Going from the line that contains "Contact information (584, 2530)" to the last line of the material below, repeat every line exactly.
★ ★ ★ ★ ★
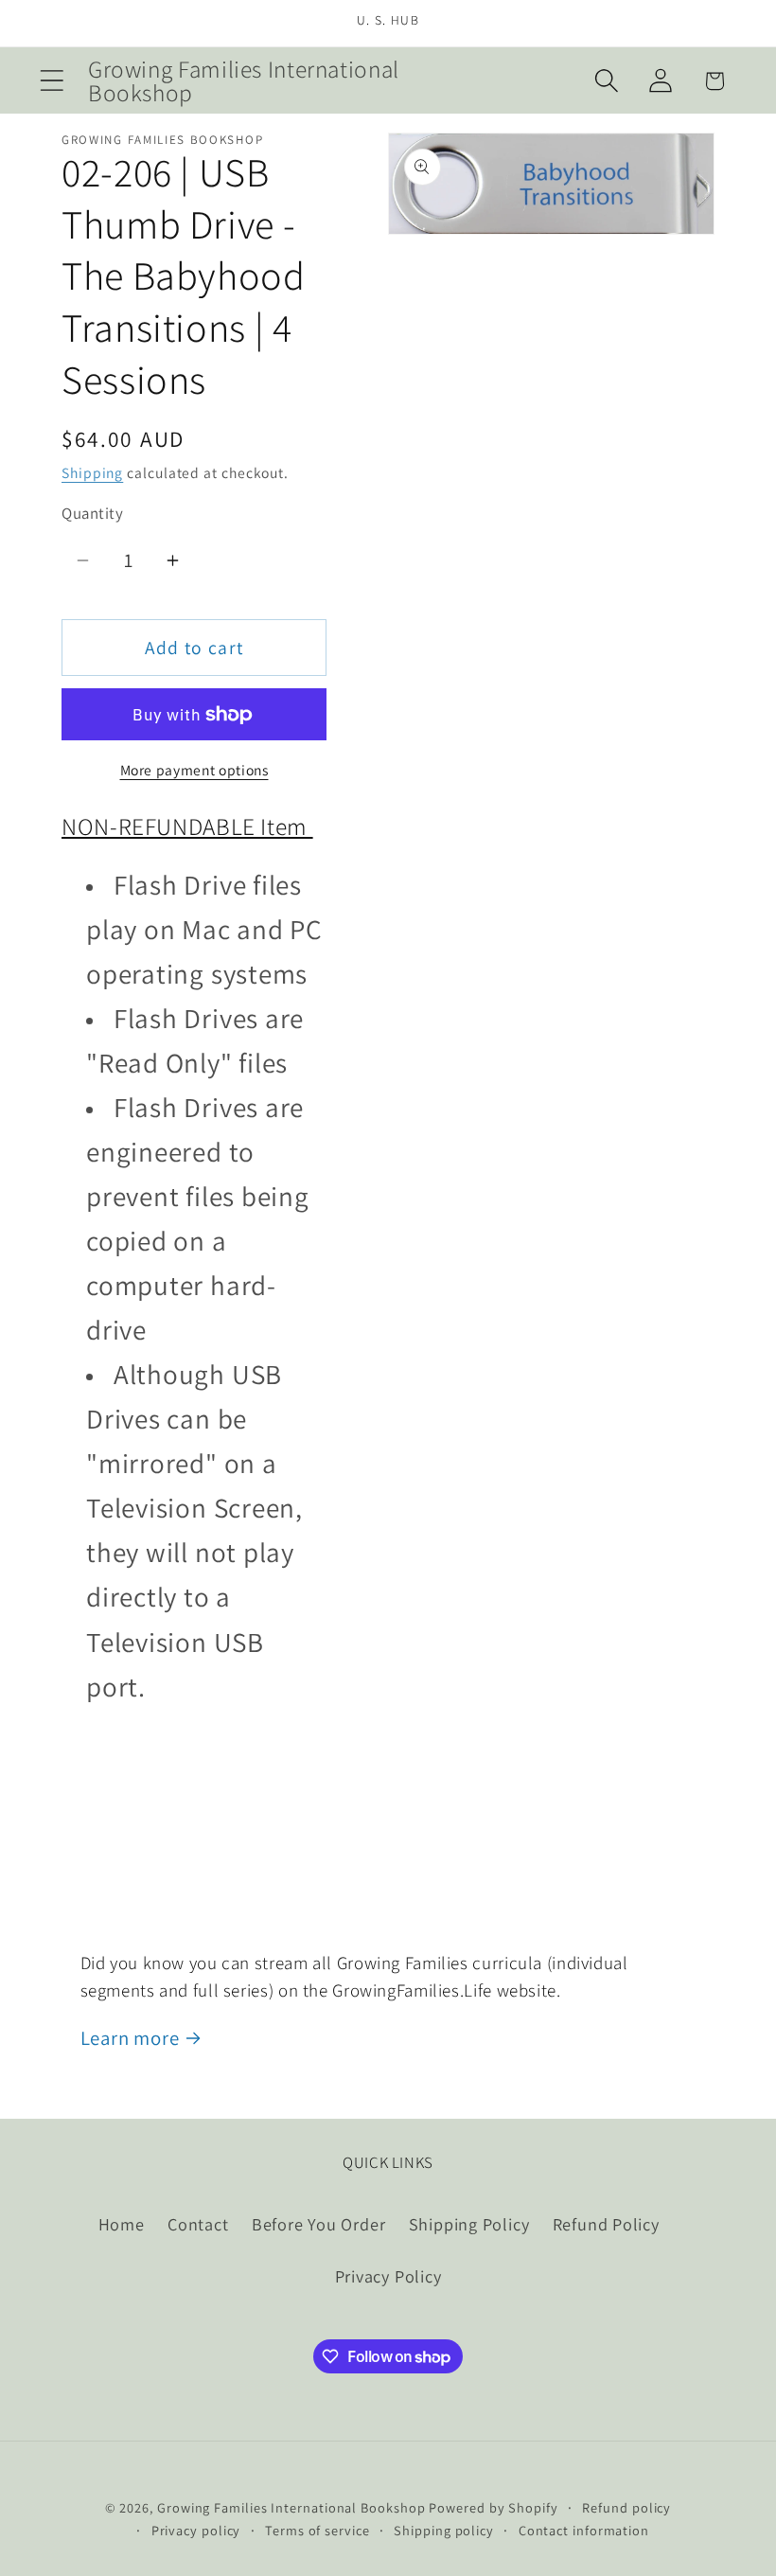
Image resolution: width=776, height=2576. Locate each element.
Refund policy (626, 2507)
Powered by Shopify (493, 2507)
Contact (198, 2223)
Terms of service (317, 2530)
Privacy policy (196, 2530)
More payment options (194, 769)
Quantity (92, 513)
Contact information (584, 2530)
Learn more (130, 2038)
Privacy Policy (388, 2276)
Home (121, 2223)
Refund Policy (606, 2223)
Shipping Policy (469, 2223)
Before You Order (318, 2223)
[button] (52, 81)
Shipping (92, 472)
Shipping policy (444, 2530)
★ ★ ★ ★ ★
Expected answer:
Contact information (584, 2530)
Learn more (130, 2038)
Privacy Policy (388, 2276)
Home (121, 2223)
Refund Policy (606, 2223)
Shipping Policy (469, 2223)
Before You Order (318, 2223)
[button] (52, 81)
Shipping (92, 472)
Shipping policy (444, 2530)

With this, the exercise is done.